The idea of type 2 diabetes (T2D) being a progressive illness is almost redundant, with increasing evidence even confirming how T2D remission is possible. For example, Cucuzzella et al (2023: 146) note that therapeutic carbohydrate restriction is an effective option in T2D management, improving the condition, reducing medication burden and achieving weight loss.
Accordingly, there has been a move away from medical practice that concentrates ‘almost exclusively on prescribing and intensifying medical therapy as chronic disease progresses’ and towards ‘safely de-prescribing medications’ (Cucuzzella et al, 2023).
As Johnson (2021) observes, T2D ‘is much more reversible than was once thought’ and since ‘[m]ost drugs are designed to combat hyperglycaemia, counteract the deficiency in glucose-stimulated insulin secretion, and increase insulin sensitivity in the context of frank diabetes’, it is arguable that substantial pathology has occurred before deranged glucose concentrations are detected, and that some drug-related approaches ‘may be double-edged swords.’

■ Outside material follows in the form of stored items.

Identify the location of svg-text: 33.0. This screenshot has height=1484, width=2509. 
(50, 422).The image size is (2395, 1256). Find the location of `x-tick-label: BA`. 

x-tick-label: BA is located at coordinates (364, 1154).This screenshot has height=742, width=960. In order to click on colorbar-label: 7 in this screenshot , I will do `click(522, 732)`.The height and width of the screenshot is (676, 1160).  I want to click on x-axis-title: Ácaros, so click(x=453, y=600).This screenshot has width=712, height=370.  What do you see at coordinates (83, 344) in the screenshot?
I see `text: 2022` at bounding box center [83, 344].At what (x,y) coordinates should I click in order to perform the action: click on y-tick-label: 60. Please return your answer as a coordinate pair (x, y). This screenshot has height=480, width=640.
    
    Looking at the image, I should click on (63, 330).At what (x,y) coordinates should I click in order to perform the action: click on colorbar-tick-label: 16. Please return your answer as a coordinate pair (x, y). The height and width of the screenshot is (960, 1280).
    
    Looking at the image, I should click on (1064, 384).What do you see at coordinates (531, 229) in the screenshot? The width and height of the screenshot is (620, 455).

Concomitant with this change of emphasis is a shift of focus towards those elements whose accumulation help determine the diagnosis of T2D. One distinct feature on the T2D landscape is hyperinsulinaemia, an outcome of dysregulated insulin secretion and/or clearance resulting in chronically elevated concentrations of insulin and is common in obesity and metabolic disorders (Thomas et al, 2019). A widely posited model for the development of hyperinsulinaemia is one that begins with the onset of insulin resistance (IR), which occurs when glucose disposal in response to a particular concentration of insulin is impaired (Gallagher and LeRoith, 2020).
IR is a feature of obesity, especially abdominal obesity, but although obesity is typically defined by body mass index (BMI), ‘traditional BMI cut-offs are poor predictors of IR in certain populations, and there are metabolically unhealthy individuals with normal BMI’ (Gallagher and LeRoith, 2020).
The need for more research into factors leading to T2D is sharpened by the title of a paper by Zhang et al (2019) demonstrating that endogenous hyperinsulinaemia contributes to pancreatic cancer development. The authors explain that the continuing rise in the incidence of cancers – like pancreatic ductal adenocarcinoma – in line with global obesity and diabetes epidemics ‘suggests that factors modulated by environment or lifestyle play a key role, but the mechanisms by which obesity and type 2 diabetes promote cancer remain unclear’ (Zhang et al, 2019). However, in a more recent study, Zhang et al (2023) used a mouse model to test the hypothesis as to whether hyperinsulinemia in the obese state acts directly on acinar cells to promote pancreatic cancer initiation, and they found that their data ‘clearly support a model in which insulin receptors in acinar cells play a causal role in supporting cancer initiation.’
Given the close relationship between obesity, diabetes and cancer, Giovannucci (2022) explains that many novel cancer therapies are based on inhibition of various points in the insulin receptor signalling pathway, involving, for example, tyrosine kinase inhibitors, phosphatidylinositide-1 kinase inhibitors and protein kinase b inhibitors: ‘[b]y blocking insulin signalling, all of these can initiate or worsen IR. In fact, hyperglycaemia can be considered as a marker of effective blockade of this pathway.’
Looking to the future, Giovannucci (2022) anticipates a need to evaluate the respective roles of diet, lifestyle, and pharmaceuticals in relation to improving glycaemic and insulin control, ‘particularly in the context of cancer drugs that dysregulate the insulin signalling pathways.’
Given the inevitable pharmaceutical complexities that may accompany medication-mediated approaches to cancer treatment among those with IR, hyperinsulinaemia, T2D and associated conditions, a preventive approach that avoids the conditions leading to the carbohydrate intolerance resulting from poor nutrition in the first place seems reasonable. In this context, dietary strategies that reduce circulating concentrations of insulin seem appropriate … and straightforward. Noakes (2023: 45) notes that, although the human brain needs between 25 g and 100 g of carbohydrate daily, ‘the human liver can produce more than enough glucose to cover the brain’s glucose requirement without any need for ingested carbohydrate.’ With clear evidence that one of the contributing factors to the development of T2D – hyperinsulinaemia – can precipitate metabolic havoc, it is evident that, as Noakes (2023: 46) observes, a consequence of ‘basing a diet on a macronutrient that serves only one function … is that this carbohydrate-heavy diet will be deficient in key nutrients, which will produce negative health consequences.’
Current dietary guidelines that promote carbohydrate-heavy diets must change.